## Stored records
--- START ---

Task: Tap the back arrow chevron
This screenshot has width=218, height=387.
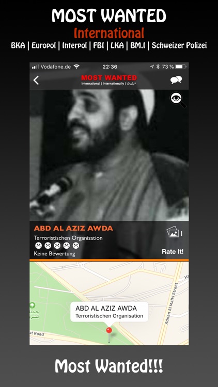Action: click(36, 80)
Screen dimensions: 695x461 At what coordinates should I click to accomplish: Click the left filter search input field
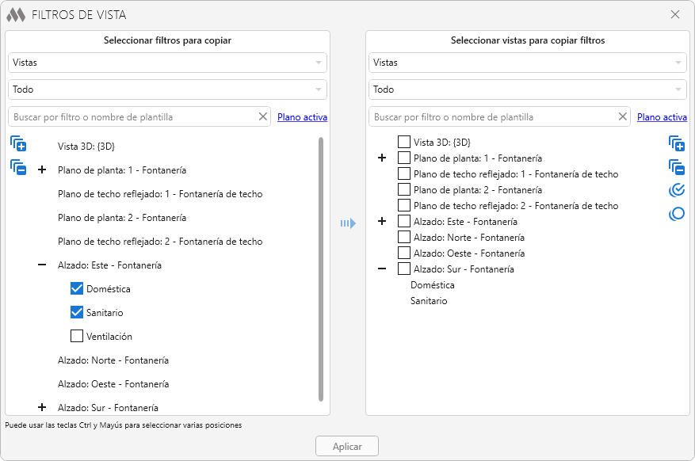[131, 117]
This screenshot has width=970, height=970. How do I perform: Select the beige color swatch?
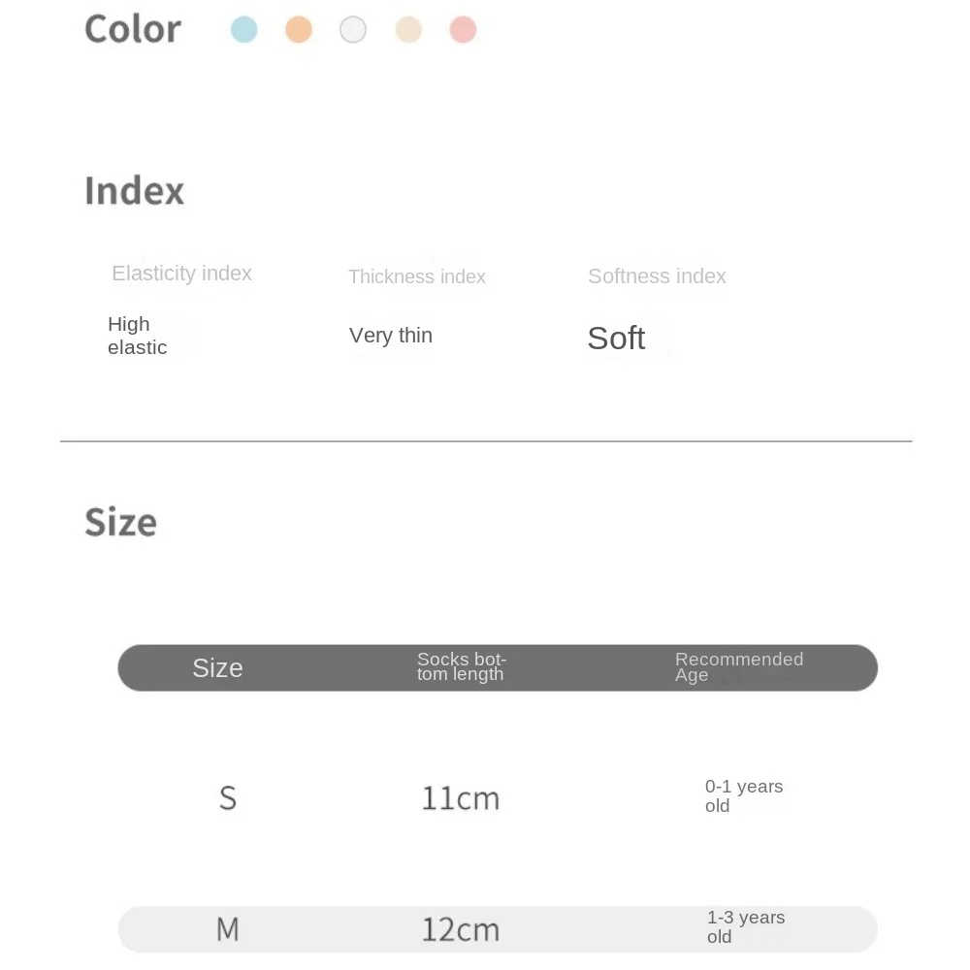408,30
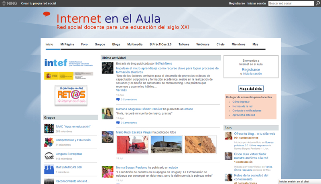Click Ramona Altagracia's profile avatar
The width and height of the screenshot is (321, 184).
point(108,113)
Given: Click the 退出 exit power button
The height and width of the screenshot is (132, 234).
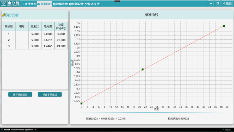Looking at the screenshot, I should [x=227, y=4].
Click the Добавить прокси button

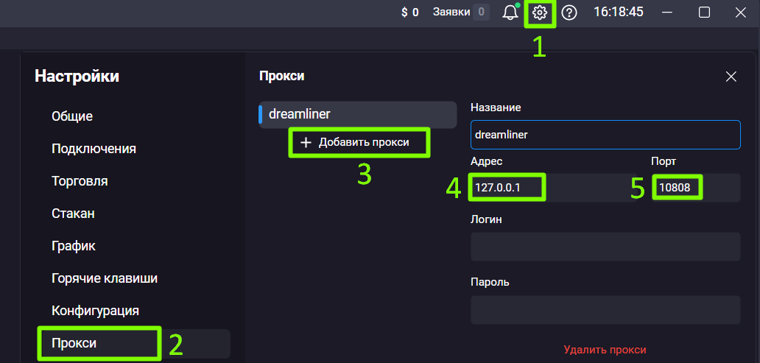359,142
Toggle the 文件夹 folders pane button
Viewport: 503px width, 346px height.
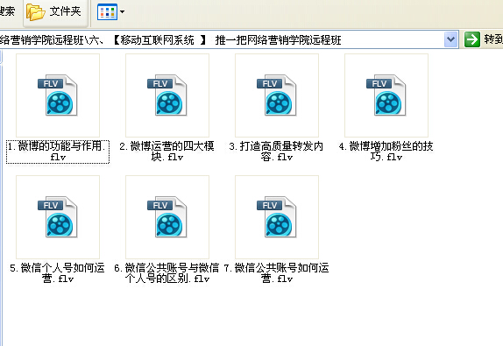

--- END ---

To complete this exercise, transcribe exactly the lines above from the one that holds "This screenshot has width=970, height=970." through the one that holds "Given: Click the 退出 exit power button". Pictures stay out.

This screenshot has width=970, height=970. How do I perform: Select the beige color swatch?
408,30
Click Ramona Altagracia's profile avatar
The width and height of the screenshot is (321, 184).
point(108,113)
Given: Click the 退出 exit power button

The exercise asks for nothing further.